Scientific classification
- Kingdom: Animalia
- Phylum: Chordata
- Class: Actinopterygii
- Order: Perciformes
- Family: Scorpaenidae
- Genus: Scorpaenopsis
- Species: S. neglecta
- Binomial name: Scorpaenopsis neglecta Heckel, 1837

= Scorpaenopsis neglecta =

- Authority: Heckel, 1837
- Conservation status: LC

Species of fish

Scorpaenopsis neglecta, the yellowfin scorpionfish or bandtail scorpionfish, is a species of venomous marine ray-finned fish belonging to the family Scorpaenidae, the scorpionfishes. It is found in the Indo-West Pacific.

==Taxonomy==
Scorpaenopsis neglecta was first formally described in 1837 by the Austrian ichthyologist Johann Jakob Heckel with the type locality given as the "Sea of East Indies". The specific name neglecta means "neglected" or "overlooked", a reference Heckel did not explain, although he may have been suggesting that this species had previously been misidentified as S. nesogallica.

==Description==
Scorpaenopsis neglecta has a highly arched nap and front part of the body which leads to a humpback appearance. It has a wide space between the eyes. There are 12 spines and 9 soft rays in its dorsal fin while its anal fin has 3 spines and 5 soft rays. There is a serrated ridge above the eye and the pterotic, lower posttemporal, and second suborbital spines are replaced by serrated ridges. The nuchal spine has 1 or 2 supplemental spines and the forward ridge of the lacrimal bone is serrated. The pattern of this scorpion fish is made up of blotches and mottling coloured to camouflage it. There is a dark reddish band across the outer part of the tail just in from the margin, and there is frequently a yellowish patch on the operculum. The inner surface of the pectoral fin does not have any dark spots and has a black band across the upper rays near their tips with small dark spots where the pectoral fin joins the body. This species reaches a maximum standard length of 19 cm.

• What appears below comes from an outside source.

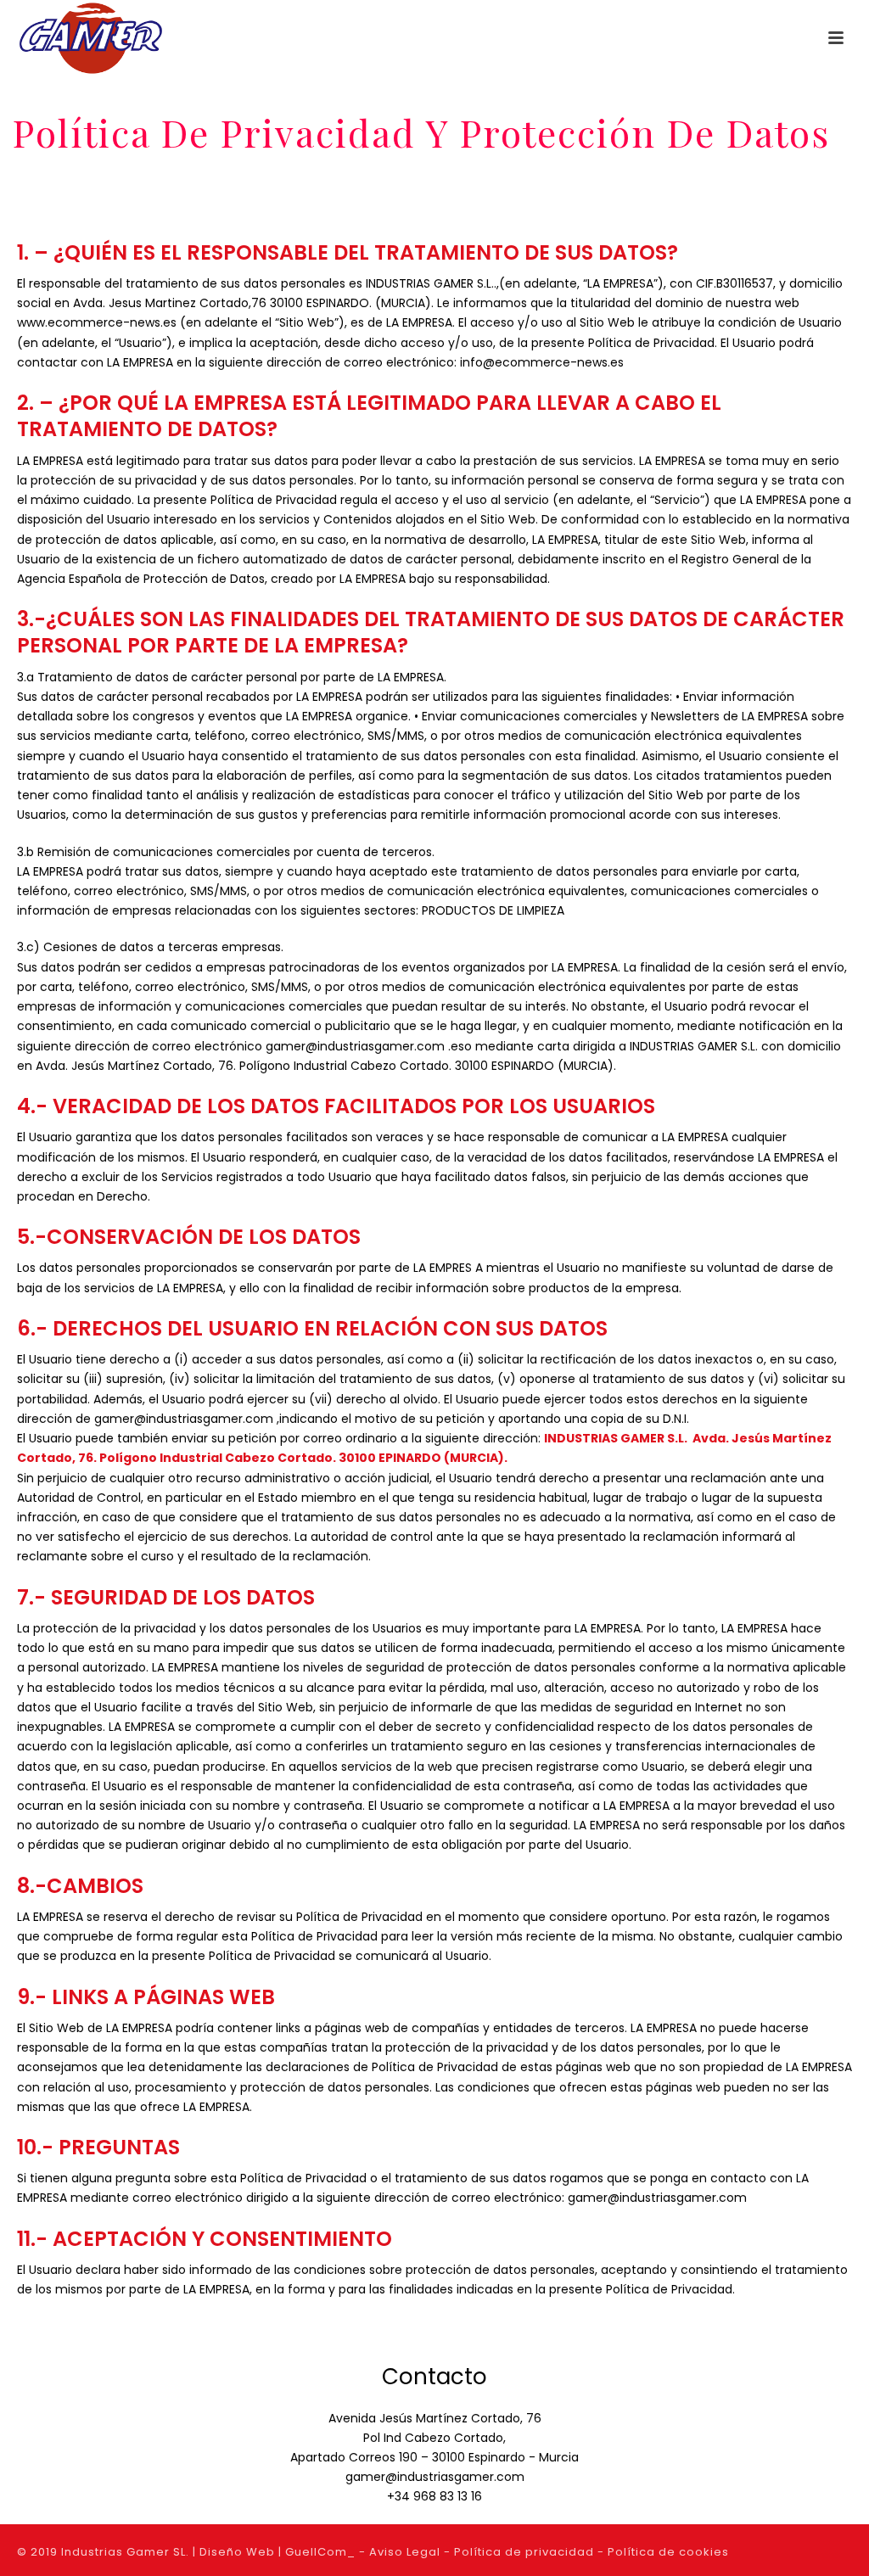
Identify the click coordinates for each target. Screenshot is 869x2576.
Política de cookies (668, 2552)
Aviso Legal (404, 2552)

==Distribution, habitat and biology==
Scorpaenopsis neglecta has an Indo-West Pacific distribution, occurring as far west as India and Sri Lanka east to New Caledonia, north to southern Japan, and south to northern Australia, where it is found from Shark Bay in Western Australia to Wollongong in New South Wales. It is found on rock and coral reefs in shallow water, as well as on sand and mud substrates, at depths down to 40 m. It is normally a solitary species. It has venom glands in its fin spines.